Subject: Re: `use sup' not tar balls ....
To: Andrew Cagney <cagney@highland.com.au>
From: David Maxwell <david@spinne.web.net>
List: current-users
Date: 01/13/1995 10:06:45
> Excepts from Andrew 
> Excerpts from Excerpts from mail: 12-Jan-95 Re: `use sup' not tar balls.. Ted
> Lemon@vix.com (346)
> 
> > I wonder how useful a daily context diff would be?   It might be small
> > enough that people who care could just have it automagically mailed to
> > them...
> 
> Excerpts from Excerpts from mail: 12-Jan-95 Re: `use sup' not tar balls.. Chris G
> Demetriou@LAGAVU (209)
> 
> > except it's not at all trivial to generate.
> 
> I'll actually agree with cgd on this one :-).
> 
> I think a `pull by demand' approach would be better and safer. 

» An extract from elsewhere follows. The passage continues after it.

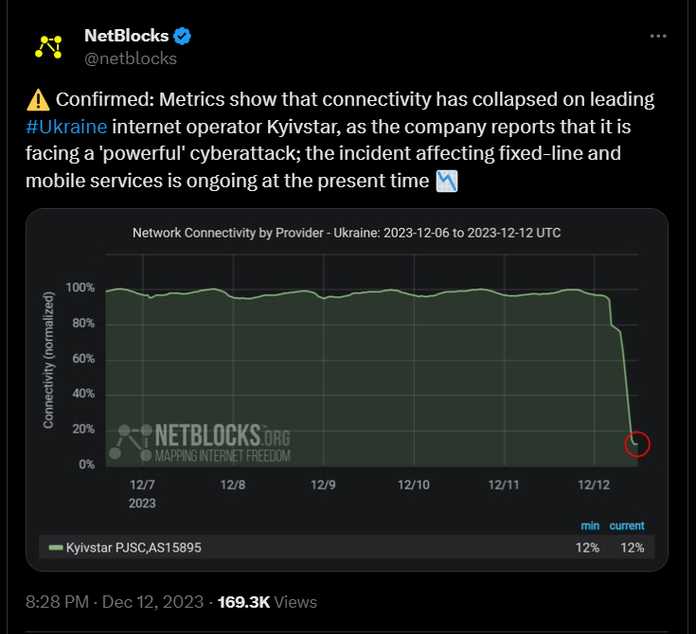Click the blue verified badge
The height and width of the screenshot is (634, 696).
[182, 36]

> Following on from this, the simplest pull approach I'm aware of is
> requesting entire files.  While true, it isn't as efficient as diffs, it
> is much simpler and far more reliable.  Remember the war? (MINIX patches
> :-)

(P.S. Sup works fine for me, but...)

How about tagging the CVS archive when the tarballs are made, and adding a
script to the commit process to take a diff between that tag and the commited
file (could be a background process so it doesn't slow you down too much.)
and dumps it in a directory for retrieval. Anyone wanting to get completely
up to date just gets the current tarballs+diffs, and once you're current
with the diffs you never need tarballs again. Diffs could be ftp'd, or 
possibly sent to a NetBSD-diffs mailing-list.